BMI Body Mass Index.
aInformation on smoking during pregnancy was not recorded in the Medical Birth Register. Mothers did not answer the questions on education, breastfeeding or presence of furry pet.
bWe did not perform an analysis of a potential association between breastfeeding and gut microbiota as children who were exclusively breast-fed for ≥ 5 months may have been introduced to foods at the 6 months sampling occasion. Breastfeeding also had a high number of missing values.
Figure 2Principal coordinate analysis plot (Bray–Curtis distances) illustrating the children and their mother’s overall composition of the gut and oral microbiota at different time points, from birth (neonatal sample) of the child to 24 months and from mothers at 26–28 weeks of gestation and 6 months after delivery. W gestational week and m month.
Figure 3Comparison of microbiota composition based on Bray–Curtis distances. The shorter the distance between any pair of comparisons indicate greater similarity between microbial communities collected at those times. W gestational week and m month. Symbols represent means and error bars 95% confidence intervals. (a) Comparisons of gut microbiota at different sampling times, where distances between different sampling points within the same child/mother (self), and distances between unrelated children (non-self) and between unrelated mothers (non-self) are denoted. (b) Comparisons between gut and oral microbiota, and between children and their mothers and unrelated mothers. The distance between child and mother is based on the maternal sample at gestational week 26–28.

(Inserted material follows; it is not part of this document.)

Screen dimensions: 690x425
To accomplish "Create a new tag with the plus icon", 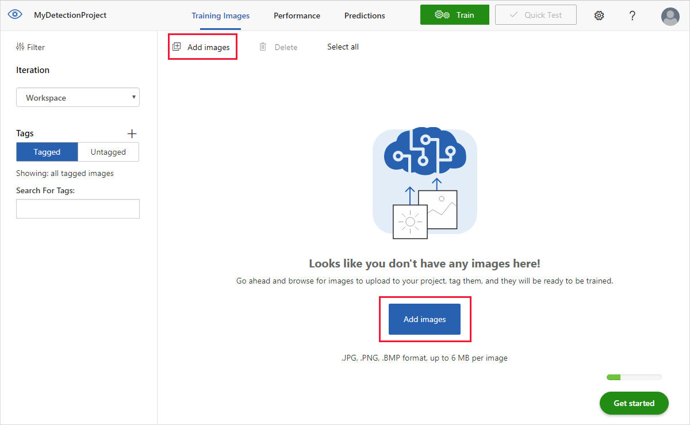I will click(132, 133).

Figure 4Bacterial phyla present in at least 75% of the faecal samples. a Stacked bar charts of the relative distribution of phyla detected in the gut at different time points. (b) Model-based predictions of relative abundance of phyla in the gut of children plotted against age. Lines indicate mean values (solid) and 95% confidence intervals (dashed). The y-axis shows the relative abundance in proportion. The predictions are shown from the 10th to the 90th percentile of age. W gestational week and m month.
Figure 5Model-based predictions of relative abundance in bacterial phyla and specific operational taxonomic units (OTUs) in the gut microbiota by mode of delivery plotted against age. Lines indicate mean values (solid) and 95% confidence intervals (dashed), adjusted for potential confounders (see Table 1). P reflect for the interaction between mode of delivery and child age. All continuous adjustment variables are fixed at their median value and all categorical adjustment variables are fixed at their most common category.